**Source passage:**
────────────────
Determination whether the licensees root cause evaluation was conducted to a level of detail commensurate with the significance of the problem IR 05000305/2006007 concluded that this area was unsatisfactory and:

  • the licensees RCE was not conducted to a level of detail commensurate with the significance of the problem
  • the root causes were narrowly focused on the engineering department
  • after questioning by the inspectors, the licensee added a why staircase to address the identified performance deficiencies; however, the conclusions of the why staircase were not factored back into the root causes
  • the licensee did not address whether a poor modification process was indeed a root cause
  • the licensee did not probe the root cause to a sufficient depth to determine why a lack of engineering rigor did contribute to the event when engineering rigor was more likely a symptom of a more fundamental root cause such as a management philosophy that accepted low engineering rigor
  • the licensee provided no justification why failure to track a commitment in the corrective action program was a root cause for failing to provide adequate AFW pump protection For the current inspection, the revised RCE provided a more detailed description of the AFW pump issue and of the related causal factors. Additionally, RCE-0677, Revision 7, provided a more thorough review of potential low-level causes, a basis for elimination of these causes as root or contributing causes, and listed better defined corrective actions.

This RCE also included a more detailed description of extent of condition and cause.

The causes no longer focused solely on engineering. The following are the root causes and contributing causes identified in the revised RCE:

  • RC-1, management had inadequate expectations and standards for modification and supporting engineering documentation quality
  • CC-1, weak procedural guidance related to modifications
  • CC-2, lack of knowledge by personnel concerning the level of detail required when working in knowledge-based mode in developing testing, analysis, and effects analysis and second level reviews
  • CC-3, inadequate administrative procedural requirements existed to ensure that special test procedures contained acceptance criteria and to provide sufficient technical guidance for content development and review
  • CC-4, the Operability Review (OPR) process and implementation was inadequate
  • CC-5, a lack of design basis information availability made it difficult to find and review design basis information. Other low-level causes considered were accountability of personnel, inadequate training and qualifications, schedule and budget pressure, staffing and use of operating experience (OE)

In the revised RCE, a lack of engineering rigor was deleted as a cause. Section 2.2.3.1 of the RCE provided a summary of human error failure modes seen when the AFW issue was discovered by NRC. Section 2.2.3.2 provided a summary of programmatic failure modes and Section 2.2.3.3 provided a summary of the organizational failure modes seen during this time frame. These evaluations considered deficiencies over a long period of time, including the related 2005 inadequate operability determination and the factors that contributed to the 2005 deficiency. Additionally, the revised RCE explored past and current modification deficiencies including those noted during the May 2006 inspection.
────────────────
**Data excerpts:**
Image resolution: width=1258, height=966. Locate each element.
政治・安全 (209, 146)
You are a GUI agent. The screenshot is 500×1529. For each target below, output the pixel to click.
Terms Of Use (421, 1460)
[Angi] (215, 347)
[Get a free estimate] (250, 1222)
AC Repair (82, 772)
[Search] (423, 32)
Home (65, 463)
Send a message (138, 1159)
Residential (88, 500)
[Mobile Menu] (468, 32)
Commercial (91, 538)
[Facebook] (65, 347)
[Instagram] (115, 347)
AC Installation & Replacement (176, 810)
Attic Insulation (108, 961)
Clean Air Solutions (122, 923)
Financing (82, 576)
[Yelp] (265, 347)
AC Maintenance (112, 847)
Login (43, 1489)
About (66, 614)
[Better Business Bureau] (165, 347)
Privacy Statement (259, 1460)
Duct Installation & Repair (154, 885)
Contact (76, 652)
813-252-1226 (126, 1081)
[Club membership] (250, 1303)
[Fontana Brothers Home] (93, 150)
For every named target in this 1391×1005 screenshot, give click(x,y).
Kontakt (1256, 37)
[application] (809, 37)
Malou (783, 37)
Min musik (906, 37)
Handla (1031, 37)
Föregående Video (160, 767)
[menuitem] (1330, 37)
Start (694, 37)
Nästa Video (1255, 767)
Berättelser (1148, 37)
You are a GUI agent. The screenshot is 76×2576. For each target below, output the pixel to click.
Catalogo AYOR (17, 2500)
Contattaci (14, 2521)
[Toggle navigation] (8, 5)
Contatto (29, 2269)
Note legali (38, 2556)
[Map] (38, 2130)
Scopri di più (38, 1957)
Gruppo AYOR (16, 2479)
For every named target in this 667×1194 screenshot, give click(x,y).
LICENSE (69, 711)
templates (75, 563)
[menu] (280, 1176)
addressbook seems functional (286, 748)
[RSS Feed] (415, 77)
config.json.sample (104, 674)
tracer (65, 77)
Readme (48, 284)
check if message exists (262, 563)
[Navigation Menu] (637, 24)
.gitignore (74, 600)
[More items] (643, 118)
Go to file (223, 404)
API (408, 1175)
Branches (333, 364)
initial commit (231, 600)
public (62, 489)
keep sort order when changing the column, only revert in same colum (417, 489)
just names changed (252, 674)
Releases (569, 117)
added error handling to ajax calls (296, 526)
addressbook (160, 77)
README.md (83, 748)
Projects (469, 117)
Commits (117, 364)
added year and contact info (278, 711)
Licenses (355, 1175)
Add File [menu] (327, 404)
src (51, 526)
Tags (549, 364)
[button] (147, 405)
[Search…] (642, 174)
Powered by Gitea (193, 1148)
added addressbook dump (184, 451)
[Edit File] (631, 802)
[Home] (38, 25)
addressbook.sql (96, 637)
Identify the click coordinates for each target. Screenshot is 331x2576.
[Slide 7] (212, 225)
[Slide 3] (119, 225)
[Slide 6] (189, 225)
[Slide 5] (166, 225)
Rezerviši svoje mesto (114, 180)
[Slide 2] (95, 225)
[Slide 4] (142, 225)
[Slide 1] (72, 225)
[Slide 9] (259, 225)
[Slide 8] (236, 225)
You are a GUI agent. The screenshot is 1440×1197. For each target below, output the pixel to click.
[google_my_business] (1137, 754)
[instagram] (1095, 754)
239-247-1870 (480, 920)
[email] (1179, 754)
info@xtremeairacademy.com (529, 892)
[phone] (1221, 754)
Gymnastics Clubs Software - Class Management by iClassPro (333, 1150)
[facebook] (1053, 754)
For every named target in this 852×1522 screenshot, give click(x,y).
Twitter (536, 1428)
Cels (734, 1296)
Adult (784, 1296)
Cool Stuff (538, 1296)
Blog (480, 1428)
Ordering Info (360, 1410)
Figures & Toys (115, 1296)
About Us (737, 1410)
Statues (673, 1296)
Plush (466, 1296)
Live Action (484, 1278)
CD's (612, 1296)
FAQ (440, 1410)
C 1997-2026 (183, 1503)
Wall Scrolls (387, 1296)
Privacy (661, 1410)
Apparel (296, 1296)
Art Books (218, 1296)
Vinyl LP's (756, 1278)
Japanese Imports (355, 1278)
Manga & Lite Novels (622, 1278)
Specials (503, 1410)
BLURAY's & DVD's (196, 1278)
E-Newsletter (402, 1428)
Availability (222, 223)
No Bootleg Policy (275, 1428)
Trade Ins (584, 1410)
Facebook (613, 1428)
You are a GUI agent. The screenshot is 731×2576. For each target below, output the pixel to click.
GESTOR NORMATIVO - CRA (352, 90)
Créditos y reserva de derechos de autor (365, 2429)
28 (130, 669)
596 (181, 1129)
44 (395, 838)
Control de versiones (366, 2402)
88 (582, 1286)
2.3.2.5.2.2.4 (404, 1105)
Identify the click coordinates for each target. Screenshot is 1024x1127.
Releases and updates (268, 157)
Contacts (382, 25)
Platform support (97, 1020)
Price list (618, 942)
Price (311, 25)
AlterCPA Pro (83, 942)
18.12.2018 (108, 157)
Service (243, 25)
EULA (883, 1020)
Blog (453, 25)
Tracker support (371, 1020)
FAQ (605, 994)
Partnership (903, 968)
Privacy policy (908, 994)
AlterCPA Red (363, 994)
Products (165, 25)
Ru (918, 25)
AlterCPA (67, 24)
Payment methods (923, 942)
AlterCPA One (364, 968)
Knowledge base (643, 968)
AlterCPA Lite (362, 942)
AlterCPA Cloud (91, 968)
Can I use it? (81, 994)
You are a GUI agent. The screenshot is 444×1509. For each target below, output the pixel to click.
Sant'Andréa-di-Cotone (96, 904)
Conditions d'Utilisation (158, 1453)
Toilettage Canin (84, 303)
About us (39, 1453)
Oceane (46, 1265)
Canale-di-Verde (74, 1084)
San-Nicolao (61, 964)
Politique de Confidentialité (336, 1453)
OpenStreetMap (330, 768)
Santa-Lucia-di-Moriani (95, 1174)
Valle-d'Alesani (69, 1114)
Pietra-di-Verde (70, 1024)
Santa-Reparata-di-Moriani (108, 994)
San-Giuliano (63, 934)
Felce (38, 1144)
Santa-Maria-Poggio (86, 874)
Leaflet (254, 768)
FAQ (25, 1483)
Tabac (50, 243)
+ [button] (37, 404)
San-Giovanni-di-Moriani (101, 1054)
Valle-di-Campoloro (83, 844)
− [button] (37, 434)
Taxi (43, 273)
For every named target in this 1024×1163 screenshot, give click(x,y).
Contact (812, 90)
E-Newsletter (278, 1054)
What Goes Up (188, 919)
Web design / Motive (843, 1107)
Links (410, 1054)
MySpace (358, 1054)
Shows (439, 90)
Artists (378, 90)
────────────────
**Task 1:**
Answer from the root cause evaluation passage:
(a) According to IR 05000305/2006007, which department were the root causes narrowly focused on?
(b) What does RC-1 in the revised RCE identify?
(c) Which section of the RCE summarized the programmatic failure modes?
**Task 2:**
Write the next part of the root cause evaluation passage, picking up after its final sentence.

**Response box 1:**
(a) The engineering department.
(b) Management had inadequate expectations and standards for modification and supporting engineering documentation quality.
(c) Section 2.2.3.2.

**Response box 2:**
This revision of the RCE deleted the failure to track a commitment in the corrective action program, as a cause. Similarly, the current revision of the RCE eliminated the why staircase as a root cause evaluation tool and used only methodologies consistent with the Dominion RCE Handbook. A poor modification process was not considered as a cause in the previous revision of the RCE; however, Revision 7 of the RCE identified weak procedural guidance related to modifications as a contributing cause.

c.

Determination whether the licensees root cause evaluation included consideration of prior occurrences of the problem and knowledge of prior operating experience IR 05000305/2006007 concluded that no further inspection of this area was necessary.

For the current inspection, the inspectors identified that Section 1.4 of Revision 7 of the RCE identified the lack of use of OE as a potential cause, Section 2.4 reviewed OE and discussed how the OE was dispositioned and why it did not facilitate identification of the AFW issue, and Section 2.2.4 discussed the causes related to the failure of the licensee to recognize the issue at an earlier date. The applicable generic communications were also listed in the event time-line section.

d.

Determination whether the licensees root cause evaluation addressed extent of condition and extent of cause of the problem Inspection Report 05000305/2006007 concluded that no further inspection of this area was necessary; therefore, no further review was performed for the current inspection.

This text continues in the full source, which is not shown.